Im Unterschied zu allen Dingen, die dadurch ihr Geheimnis verlieren, dass wir sie nachmachen können, schaffte nach Sohn-Rethel das Geld sein eigenes Mysterium: es sei zur führenden Macht und Realität hinter dem Rücken der Beteiligten geworden. Diese Entwicklungen hätten schon im Alten Griechenland stattgefunden und die antike Philosophie ermöglicht. Im Mittelalter spiegelte sich nach Sohn-Rethel die durch neu gebildetes Handelskapital forcierte wirtschaftliche Entwicklung im scholastischen Universalienstreit. Eine bestimmte Form des abstrahierenden Denkens habe in einem bestimmten Stadium des Kapitalismus letztlich zur Entstehung des Nationalsozialismus geführt und damit die fürchterliche Katastrophe von Auschwitz ermöglicht.

 

Sohn-Rethel versteht die Denkmethode der materialistischen Erkenntnistheorie als ausschließlich kritische, die selbst keine Theorie der Wahrheit vorlege.

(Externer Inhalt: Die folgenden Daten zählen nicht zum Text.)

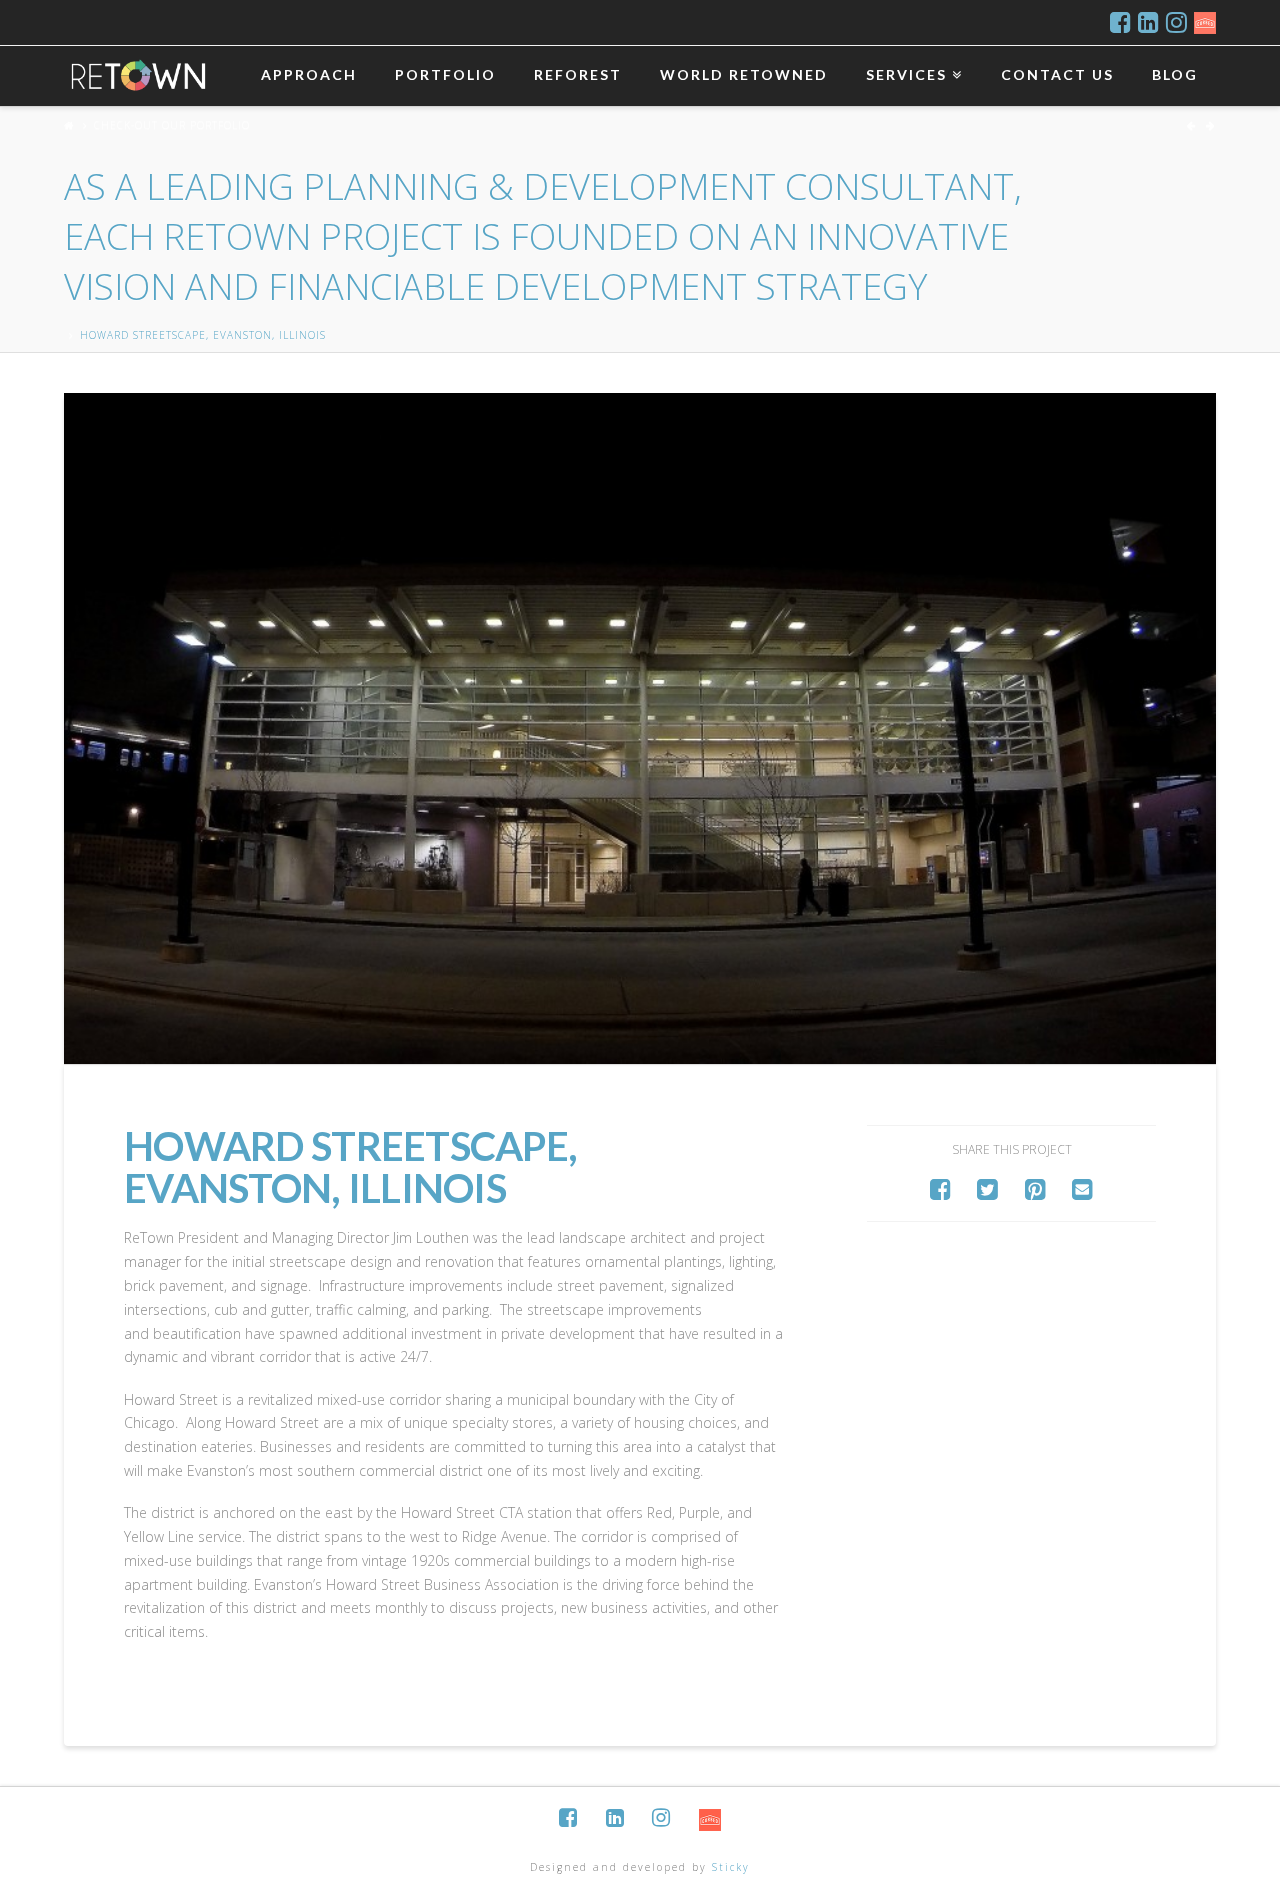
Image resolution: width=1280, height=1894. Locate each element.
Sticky (731, 1867)
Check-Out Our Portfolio (543, 215)
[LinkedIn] (1148, 22)
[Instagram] (1176, 22)
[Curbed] (1205, 22)
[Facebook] (1120, 22)
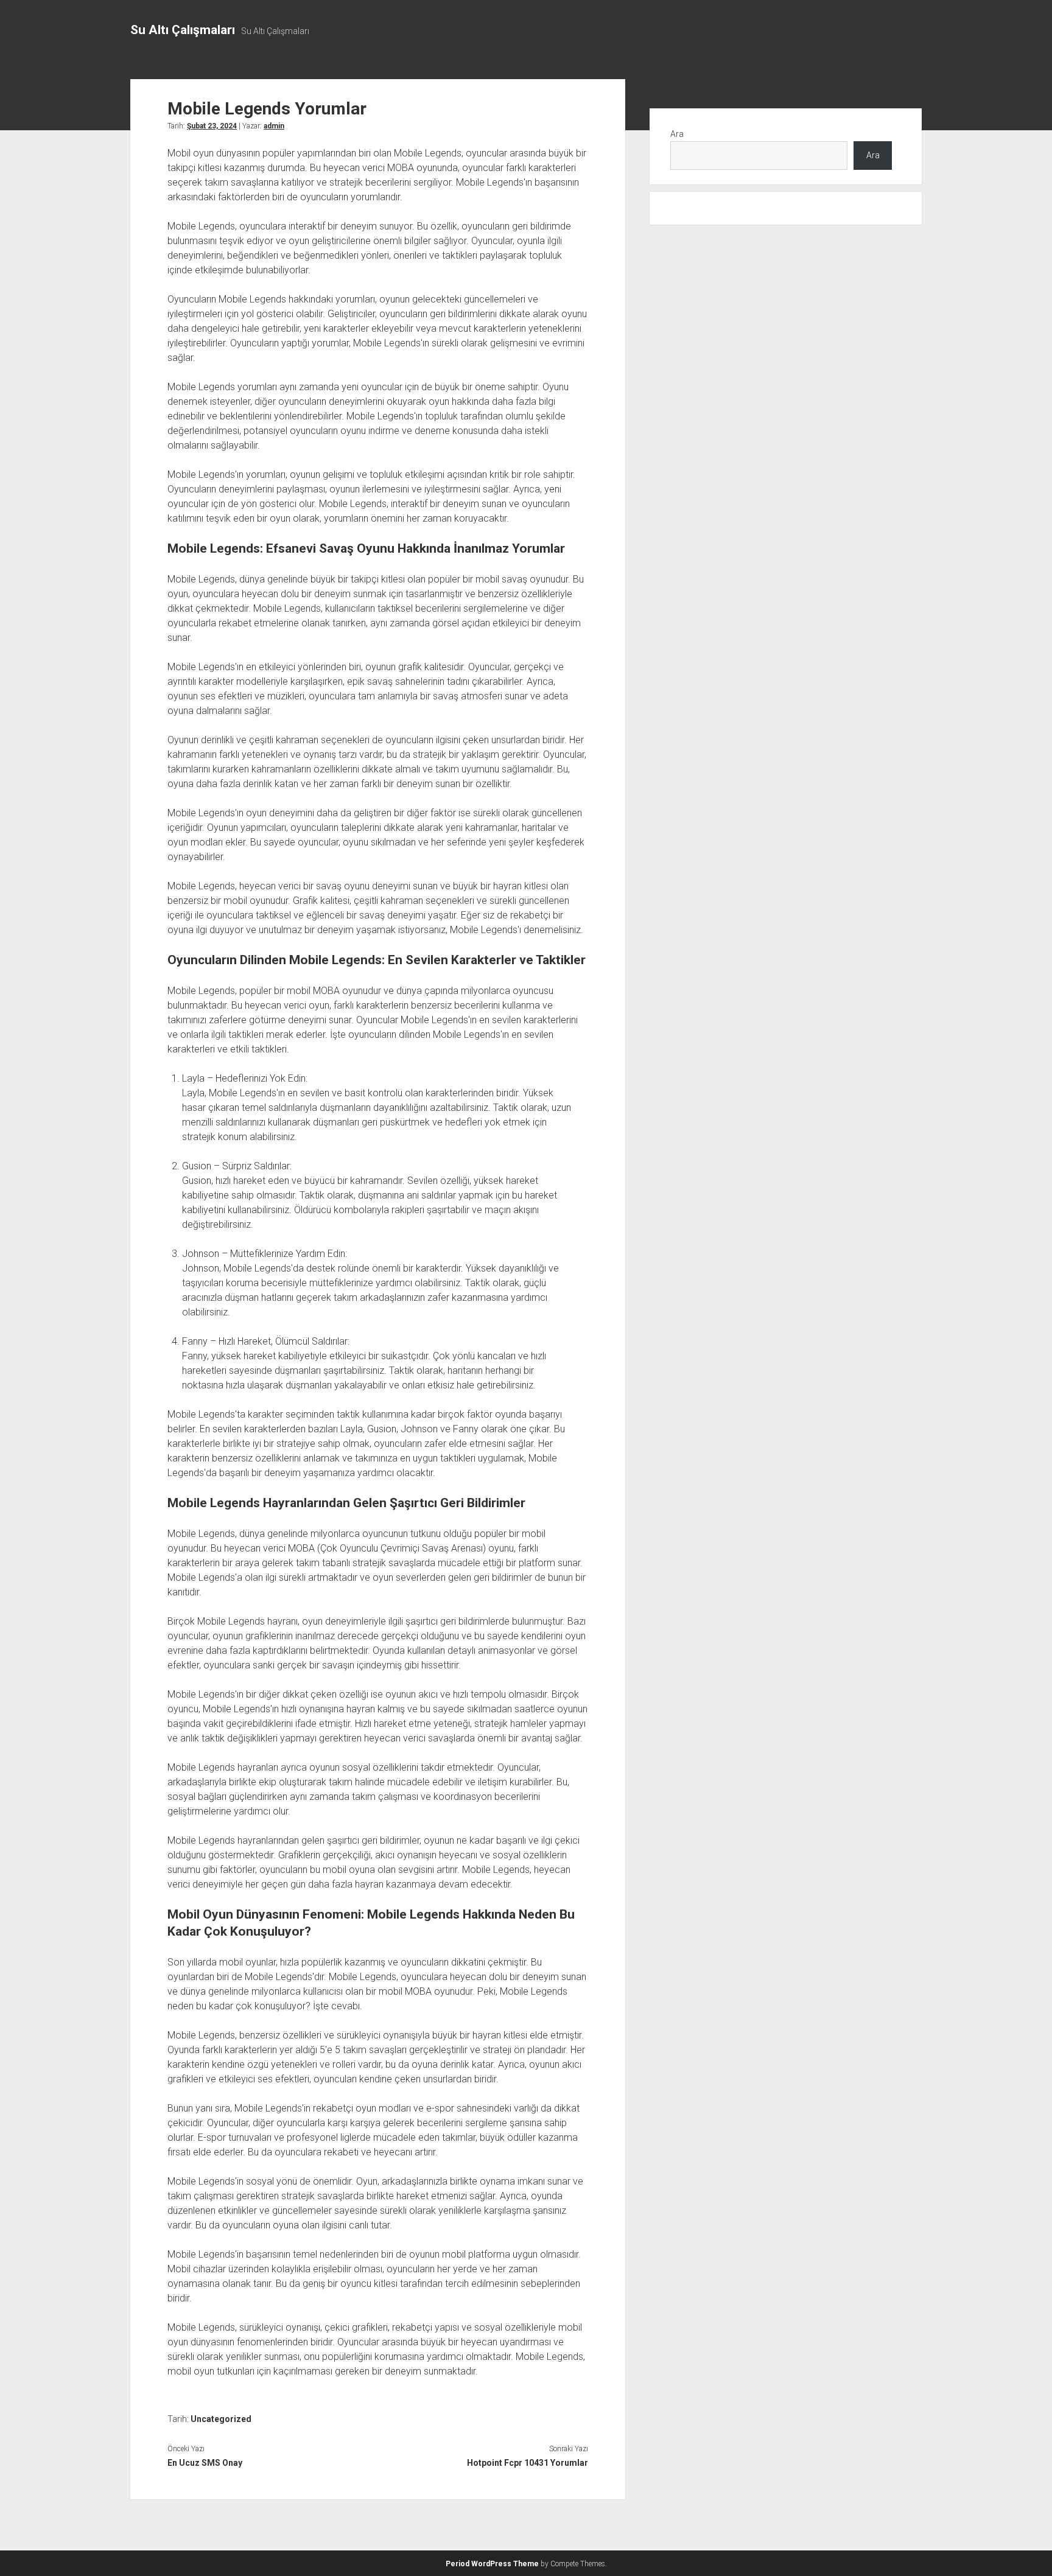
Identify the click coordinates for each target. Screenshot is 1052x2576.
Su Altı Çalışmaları (182, 30)
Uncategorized (221, 2419)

Die echte marxistische Methode nach Sohn-Rethel denke sich in die „bürgerliche Ideologie“ hinein und etikettiere sie nicht sofort als etwas Böses. Insofern enthält sein Ansatz eine gewisse Distanz gegenüber dogmatischem marxistischen Denken. Ziel der kritischen marxistischen Erkenntnistheorie sei die Seinsanalyse und die Seinsveränderung. Sohn-Rethel sah es deshalb als biographischen Vorzug an, dass er als Pflegekind eines Industriellen stets direkten Zugang zur Wirklichkeit der Technik und der industriellen Produktion hatte. Das marxistische Denken müsse die ganze Geschichte der Zivilisation aufarbeiten, um diese Erbschaft aufzuschließen; die Werte der bürgerlichen Zivilisation und der bürgerlichen Ästhetik, die auch schon eine gewisse Abstraktion vom Klassenzusammenhang enthalte, müssten in sozialistischer Weise „bewahrt“ werden.

 

Bei aller Anerkennung des Bemühens Sohn-Rethels um eine Überwindung des marxistischen Dogmatismus könnte man die Frage stellen, ob dieser Anspruch wirklich erfüllt wird, wenn doch das traditionelle marxistische Schema der Gesellschaftsformationen (antike Sklavenhaltergesellschaft, mittelalterliche Feudalgesellschaft bis hin zum Monopolkapitalismus) übernommen wird. Ist alles abstrakte Denken wirklich eine Spiegelung der gesellschaftlichen und ökonomischen Verhältnisse ? Es gibt verschiedene Formen des „bürgerlichen Idealismus“; und zwischen dem an den sinnlichen Erfahrungen orientierten Empirismus und Skeptizismus englischer Spielart und Kants „Kritik der reinen Vernunft“ bestehen große Unterschiede. Zu fragen wäre ferner, ob nicht der Reichtum und die Vielfalt der in warentauschenden Gesellschaften entstandenen Mythologien, Religionen, philosophischen Systeme und Wissenschaften, sowie die geistige Verarbeitung geschichtlicher Ereignisse einen auf die gesellschaftlichen Strukturen begrenzten Erklärungsansatz überschreitet.